#### Work required:
Within the material below, transcribe exactly the lines from the one holding "Instruction: Click save" through the one holding "This screenshot has height=582, width=1568.", keeping both ends and skipping the rest.

#### Data to use:
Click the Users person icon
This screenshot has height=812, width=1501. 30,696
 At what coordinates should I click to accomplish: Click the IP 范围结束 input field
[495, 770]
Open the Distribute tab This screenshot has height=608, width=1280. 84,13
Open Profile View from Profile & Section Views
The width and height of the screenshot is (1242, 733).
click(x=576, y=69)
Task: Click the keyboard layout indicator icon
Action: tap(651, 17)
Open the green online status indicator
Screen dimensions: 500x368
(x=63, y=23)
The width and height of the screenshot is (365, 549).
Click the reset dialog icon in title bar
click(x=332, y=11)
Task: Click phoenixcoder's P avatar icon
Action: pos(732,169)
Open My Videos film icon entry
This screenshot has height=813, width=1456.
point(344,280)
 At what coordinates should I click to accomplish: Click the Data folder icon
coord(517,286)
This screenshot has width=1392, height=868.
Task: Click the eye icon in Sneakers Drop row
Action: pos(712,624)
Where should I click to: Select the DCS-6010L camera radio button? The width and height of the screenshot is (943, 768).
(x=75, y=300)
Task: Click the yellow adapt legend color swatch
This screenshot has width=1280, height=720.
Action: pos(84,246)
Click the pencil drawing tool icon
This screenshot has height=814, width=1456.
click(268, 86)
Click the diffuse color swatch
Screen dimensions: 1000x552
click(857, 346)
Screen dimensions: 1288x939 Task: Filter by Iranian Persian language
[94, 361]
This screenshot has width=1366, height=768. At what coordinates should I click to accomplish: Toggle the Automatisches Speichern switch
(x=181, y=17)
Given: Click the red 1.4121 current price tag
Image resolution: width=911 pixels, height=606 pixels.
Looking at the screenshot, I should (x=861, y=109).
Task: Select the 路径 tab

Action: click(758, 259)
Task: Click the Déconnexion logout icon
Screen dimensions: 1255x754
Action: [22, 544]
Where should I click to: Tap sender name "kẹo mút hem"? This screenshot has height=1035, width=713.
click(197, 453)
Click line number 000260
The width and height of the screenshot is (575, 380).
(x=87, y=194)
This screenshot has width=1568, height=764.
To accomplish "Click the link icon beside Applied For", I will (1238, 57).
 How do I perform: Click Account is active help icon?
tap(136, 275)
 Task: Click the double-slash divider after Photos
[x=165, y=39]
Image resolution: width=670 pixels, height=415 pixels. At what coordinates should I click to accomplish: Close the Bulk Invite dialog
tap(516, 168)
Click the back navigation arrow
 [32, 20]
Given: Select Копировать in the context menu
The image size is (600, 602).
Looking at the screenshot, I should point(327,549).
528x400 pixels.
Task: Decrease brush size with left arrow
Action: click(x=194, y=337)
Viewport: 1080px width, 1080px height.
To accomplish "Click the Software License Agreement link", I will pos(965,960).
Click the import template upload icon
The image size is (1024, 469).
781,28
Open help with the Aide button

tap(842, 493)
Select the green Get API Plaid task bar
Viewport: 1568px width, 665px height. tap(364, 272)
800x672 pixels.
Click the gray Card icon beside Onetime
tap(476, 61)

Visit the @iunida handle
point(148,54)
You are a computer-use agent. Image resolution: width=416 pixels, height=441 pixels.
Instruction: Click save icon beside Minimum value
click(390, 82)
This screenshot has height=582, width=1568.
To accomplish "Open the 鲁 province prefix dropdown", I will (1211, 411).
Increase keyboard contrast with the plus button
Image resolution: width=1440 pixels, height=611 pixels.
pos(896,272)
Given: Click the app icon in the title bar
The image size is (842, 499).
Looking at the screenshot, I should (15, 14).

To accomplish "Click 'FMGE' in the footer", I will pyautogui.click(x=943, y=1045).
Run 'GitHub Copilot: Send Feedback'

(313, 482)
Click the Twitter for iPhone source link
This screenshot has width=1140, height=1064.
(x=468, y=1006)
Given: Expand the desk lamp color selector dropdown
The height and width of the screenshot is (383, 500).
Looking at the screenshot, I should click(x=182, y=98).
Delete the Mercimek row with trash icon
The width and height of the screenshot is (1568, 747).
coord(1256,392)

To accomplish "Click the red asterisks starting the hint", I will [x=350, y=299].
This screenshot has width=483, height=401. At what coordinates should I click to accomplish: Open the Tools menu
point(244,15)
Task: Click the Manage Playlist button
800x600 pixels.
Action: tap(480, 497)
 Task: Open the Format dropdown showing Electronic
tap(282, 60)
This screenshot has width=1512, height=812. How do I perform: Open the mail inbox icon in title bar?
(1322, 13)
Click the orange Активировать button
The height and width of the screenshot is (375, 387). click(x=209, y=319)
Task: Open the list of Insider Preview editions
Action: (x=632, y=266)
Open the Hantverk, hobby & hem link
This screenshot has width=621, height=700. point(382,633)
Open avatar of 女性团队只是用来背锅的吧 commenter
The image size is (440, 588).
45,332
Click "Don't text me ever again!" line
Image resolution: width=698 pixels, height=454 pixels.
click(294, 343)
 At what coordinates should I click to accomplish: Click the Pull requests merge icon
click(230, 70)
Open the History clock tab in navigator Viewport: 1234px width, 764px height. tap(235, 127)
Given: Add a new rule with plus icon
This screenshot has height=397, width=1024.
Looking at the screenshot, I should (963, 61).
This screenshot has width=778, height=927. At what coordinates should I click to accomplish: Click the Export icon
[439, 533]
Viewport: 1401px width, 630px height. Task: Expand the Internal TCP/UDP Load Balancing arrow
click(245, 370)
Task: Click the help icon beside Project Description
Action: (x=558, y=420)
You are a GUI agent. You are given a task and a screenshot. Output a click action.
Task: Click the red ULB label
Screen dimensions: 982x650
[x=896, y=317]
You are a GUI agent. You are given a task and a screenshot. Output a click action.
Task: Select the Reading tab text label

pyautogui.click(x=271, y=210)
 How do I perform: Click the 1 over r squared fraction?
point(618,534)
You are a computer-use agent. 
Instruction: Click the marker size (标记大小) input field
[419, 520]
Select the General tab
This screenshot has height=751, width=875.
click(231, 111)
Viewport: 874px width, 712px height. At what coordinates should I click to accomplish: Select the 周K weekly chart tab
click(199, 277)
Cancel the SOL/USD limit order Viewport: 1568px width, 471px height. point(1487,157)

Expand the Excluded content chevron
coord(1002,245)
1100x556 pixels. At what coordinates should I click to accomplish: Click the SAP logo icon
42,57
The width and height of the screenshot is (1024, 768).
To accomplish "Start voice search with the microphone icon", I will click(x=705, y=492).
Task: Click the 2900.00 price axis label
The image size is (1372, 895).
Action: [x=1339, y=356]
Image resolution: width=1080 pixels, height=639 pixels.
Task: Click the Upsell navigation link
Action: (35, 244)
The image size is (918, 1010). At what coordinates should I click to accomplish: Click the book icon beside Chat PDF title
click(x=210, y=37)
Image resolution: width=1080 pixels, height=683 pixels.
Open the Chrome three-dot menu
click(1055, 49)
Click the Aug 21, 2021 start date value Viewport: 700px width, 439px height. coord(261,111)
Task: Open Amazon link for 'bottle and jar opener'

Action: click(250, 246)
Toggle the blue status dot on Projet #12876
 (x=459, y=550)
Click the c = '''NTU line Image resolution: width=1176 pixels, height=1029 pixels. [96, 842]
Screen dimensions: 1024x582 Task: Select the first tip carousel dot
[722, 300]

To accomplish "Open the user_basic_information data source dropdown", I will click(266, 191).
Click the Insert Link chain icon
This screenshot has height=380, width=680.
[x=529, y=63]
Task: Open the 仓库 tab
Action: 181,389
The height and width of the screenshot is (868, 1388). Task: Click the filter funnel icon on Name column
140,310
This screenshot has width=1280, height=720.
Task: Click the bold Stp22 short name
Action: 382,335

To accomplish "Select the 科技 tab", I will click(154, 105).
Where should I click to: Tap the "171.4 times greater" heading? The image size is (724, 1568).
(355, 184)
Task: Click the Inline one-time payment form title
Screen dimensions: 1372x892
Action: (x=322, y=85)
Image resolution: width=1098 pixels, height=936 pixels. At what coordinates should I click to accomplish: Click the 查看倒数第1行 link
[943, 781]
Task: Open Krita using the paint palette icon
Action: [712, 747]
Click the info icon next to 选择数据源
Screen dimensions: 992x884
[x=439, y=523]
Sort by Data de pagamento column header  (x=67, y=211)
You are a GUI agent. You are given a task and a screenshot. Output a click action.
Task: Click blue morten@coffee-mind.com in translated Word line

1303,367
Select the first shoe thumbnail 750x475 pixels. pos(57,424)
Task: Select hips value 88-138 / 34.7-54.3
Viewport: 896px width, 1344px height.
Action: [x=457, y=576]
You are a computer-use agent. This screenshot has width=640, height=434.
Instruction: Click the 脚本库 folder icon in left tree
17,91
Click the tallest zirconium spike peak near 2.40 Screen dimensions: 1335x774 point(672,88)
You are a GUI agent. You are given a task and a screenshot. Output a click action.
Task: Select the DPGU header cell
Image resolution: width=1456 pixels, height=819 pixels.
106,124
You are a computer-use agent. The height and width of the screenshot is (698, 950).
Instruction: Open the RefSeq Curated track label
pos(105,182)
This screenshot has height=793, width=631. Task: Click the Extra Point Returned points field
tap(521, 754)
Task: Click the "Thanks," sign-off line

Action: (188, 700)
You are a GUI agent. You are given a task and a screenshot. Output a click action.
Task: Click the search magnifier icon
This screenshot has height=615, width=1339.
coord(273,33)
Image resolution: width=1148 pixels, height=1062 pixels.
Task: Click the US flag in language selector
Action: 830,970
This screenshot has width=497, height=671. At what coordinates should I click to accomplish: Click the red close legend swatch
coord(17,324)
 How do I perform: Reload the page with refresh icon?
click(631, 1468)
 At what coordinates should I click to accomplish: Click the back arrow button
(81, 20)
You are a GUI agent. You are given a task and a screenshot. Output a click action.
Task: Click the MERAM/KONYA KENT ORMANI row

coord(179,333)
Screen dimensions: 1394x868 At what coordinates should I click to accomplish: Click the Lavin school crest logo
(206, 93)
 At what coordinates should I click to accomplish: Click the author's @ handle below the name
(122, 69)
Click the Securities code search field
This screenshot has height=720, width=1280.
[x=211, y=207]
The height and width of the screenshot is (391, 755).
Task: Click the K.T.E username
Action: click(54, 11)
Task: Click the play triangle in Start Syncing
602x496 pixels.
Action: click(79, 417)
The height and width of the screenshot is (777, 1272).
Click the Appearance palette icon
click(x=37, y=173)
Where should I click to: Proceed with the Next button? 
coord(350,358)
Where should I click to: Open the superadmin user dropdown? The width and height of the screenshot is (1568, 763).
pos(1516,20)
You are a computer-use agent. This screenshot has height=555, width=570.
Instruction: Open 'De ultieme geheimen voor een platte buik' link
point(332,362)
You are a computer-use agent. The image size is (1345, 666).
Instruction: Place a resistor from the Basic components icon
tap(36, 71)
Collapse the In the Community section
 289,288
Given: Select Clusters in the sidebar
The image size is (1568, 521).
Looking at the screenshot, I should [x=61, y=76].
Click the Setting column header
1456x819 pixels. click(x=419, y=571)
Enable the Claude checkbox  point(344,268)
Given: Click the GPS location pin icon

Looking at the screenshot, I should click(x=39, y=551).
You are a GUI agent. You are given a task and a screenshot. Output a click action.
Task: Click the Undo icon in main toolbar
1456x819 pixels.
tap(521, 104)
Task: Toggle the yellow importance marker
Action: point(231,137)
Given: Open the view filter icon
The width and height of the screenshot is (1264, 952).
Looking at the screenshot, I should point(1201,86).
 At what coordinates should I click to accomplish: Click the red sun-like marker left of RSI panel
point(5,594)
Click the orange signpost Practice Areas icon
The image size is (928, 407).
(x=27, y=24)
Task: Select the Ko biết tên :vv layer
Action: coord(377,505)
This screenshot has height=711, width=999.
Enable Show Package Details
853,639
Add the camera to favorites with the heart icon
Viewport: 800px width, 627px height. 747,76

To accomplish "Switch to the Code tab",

#### Finished exercise:
Instruction: Click save icon beside Minimum value
click(390, 82)
This screenshot has height=582, width=1568.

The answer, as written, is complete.